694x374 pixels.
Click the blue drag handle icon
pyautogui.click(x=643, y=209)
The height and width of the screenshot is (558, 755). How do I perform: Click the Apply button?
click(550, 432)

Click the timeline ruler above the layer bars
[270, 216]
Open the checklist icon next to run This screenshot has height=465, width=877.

========

## EXERCISE INSTRUCTIONS:
Retype the records in full. Keep every line identical to the original.

## EXPECTED ANSWER:
694x374 pixels.
Click the blue drag handle icon
pyautogui.click(x=643, y=209)
The height and width of the screenshot is (558, 755). How do I perform: Click the Apply button?
click(550, 432)

Click the timeline ruler above the layer bars
[270, 216]
Open the checklist icon next to run This screenshot has height=465, width=877.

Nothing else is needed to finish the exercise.